Item coordinate data
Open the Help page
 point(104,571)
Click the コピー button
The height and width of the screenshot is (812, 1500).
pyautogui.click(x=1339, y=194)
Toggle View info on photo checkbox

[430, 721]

Stated problem: Write the rows out again, replacing "button" with "icon" and changing nothing else.

Solution to this task:
Open the Help page
 point(104,571)
Click the コピー icon
The height and width of the screenshot is (812, 1500).
pyautogui.click(x=1339, y=194)
Toggle View info on photo checkbox

[430, 721]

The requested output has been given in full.